Ehrhardt moved to Lörrach to study theology with Karl Barth in neighbouring Basel. When he learned of his impending arrest at the beginning of 1939, he went with his immediate family to Switzerland and then emigrated to England. With financial help from the Church of England, he continued his theological studies – after a brief interruption by internment as an "enemy alien" in May 1940 – at the University of Cambridge and was awarded a doctorate in 1944. He was assistant curate in a Manchester parish. He also did research in ecclesiastical and legal history, publishing his findings mostly in German. From 1956 at the latest he was working as an Anglican priest in Heywood.
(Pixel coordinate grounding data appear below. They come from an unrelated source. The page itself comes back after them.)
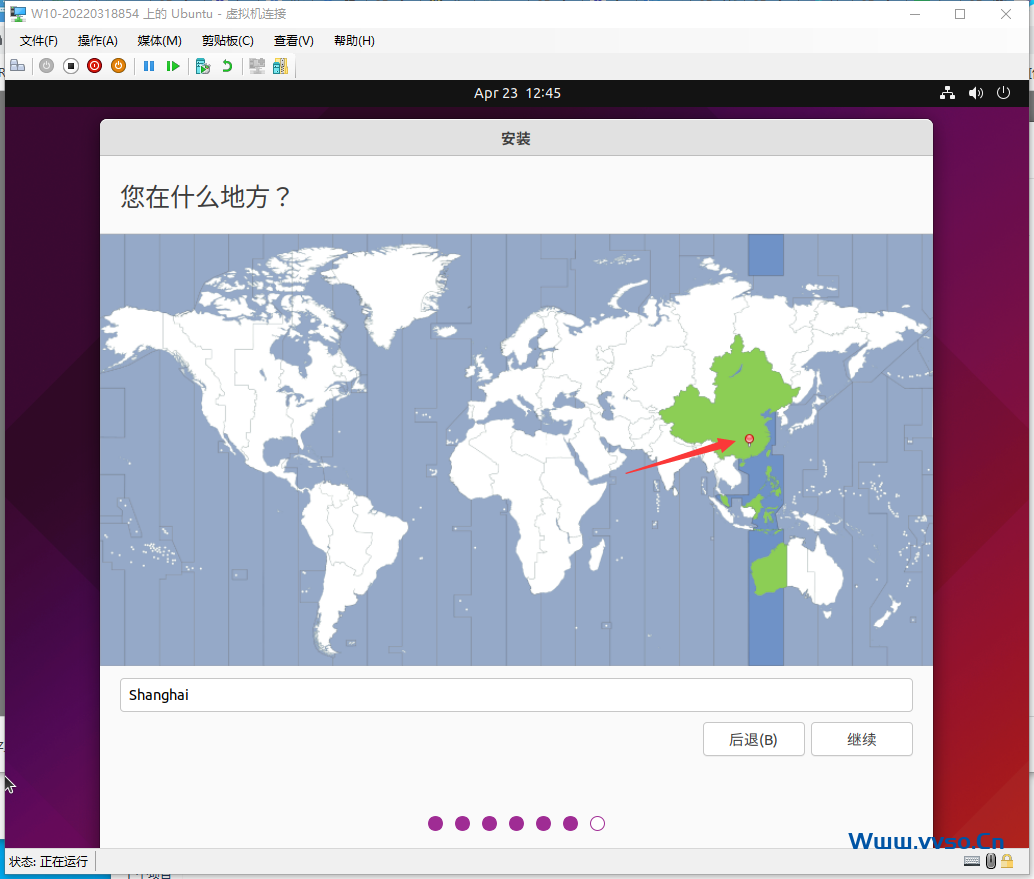Send Ctrl+Alt+Del to the virtual machine
This screenshot has width=1034, height=879.
tap(18, 65)
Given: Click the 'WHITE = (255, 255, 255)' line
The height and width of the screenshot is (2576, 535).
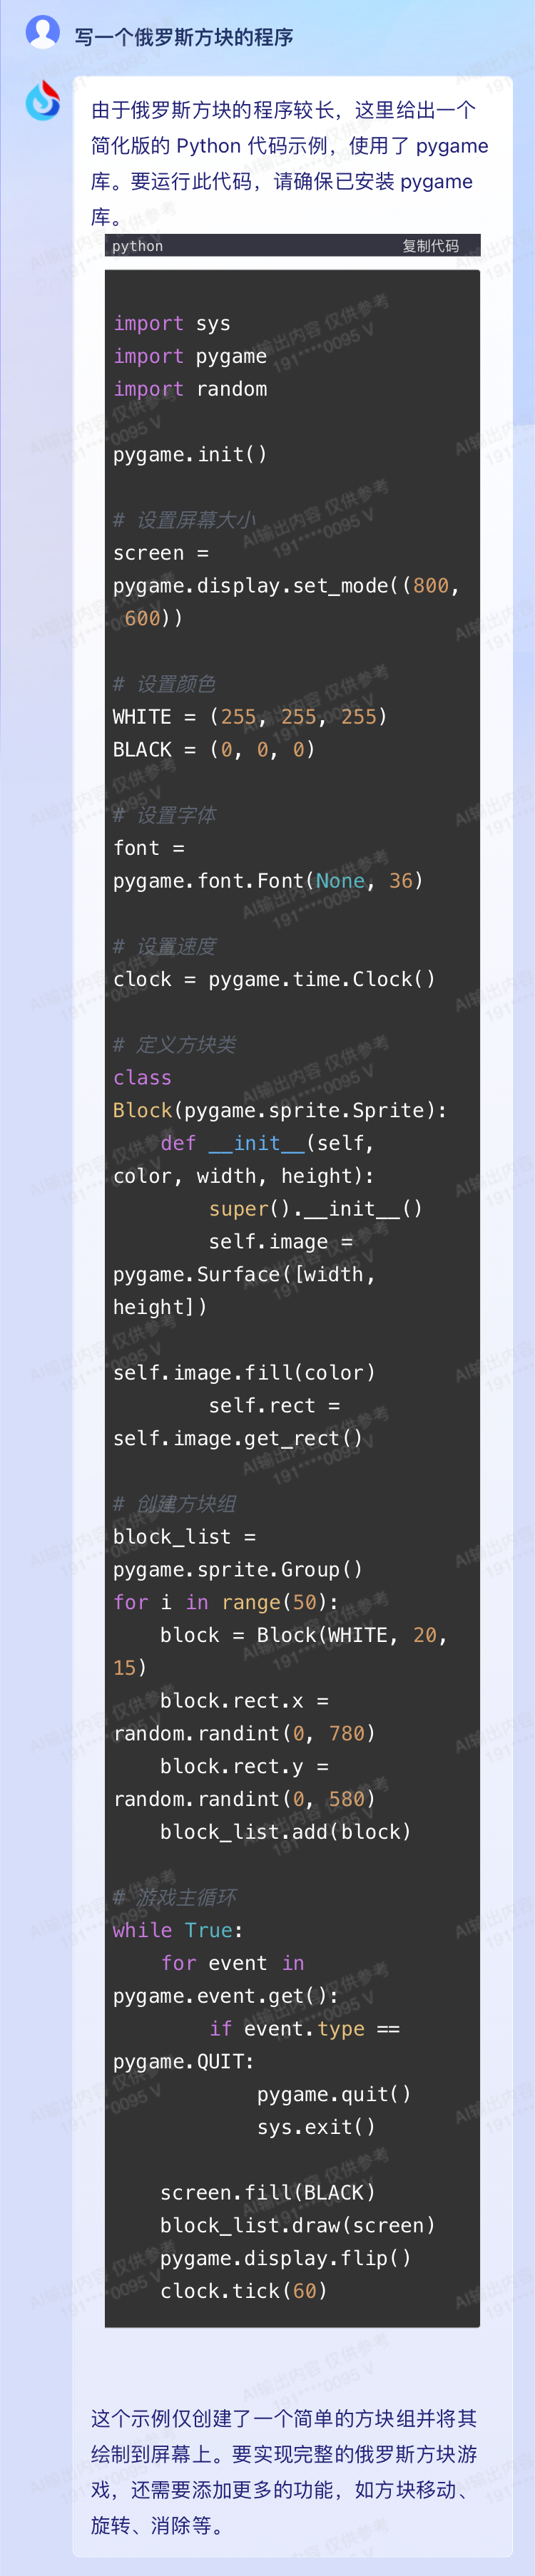Looking at the screenshot, I should pyautogui.click(x=250, y=717).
In 1958 he was appointed Bishop Fraser Senior Lecturer in Church History at the Victoria University of Manchester; The Ehrhardt Seminar at the Centre for Biblical Studies at the University of Manchester is named for him.

In 1951 and 1957 Ehrhardt declined offers of professorships in law at the Philipps University of Marburg and the Goethe University of Frankfurt.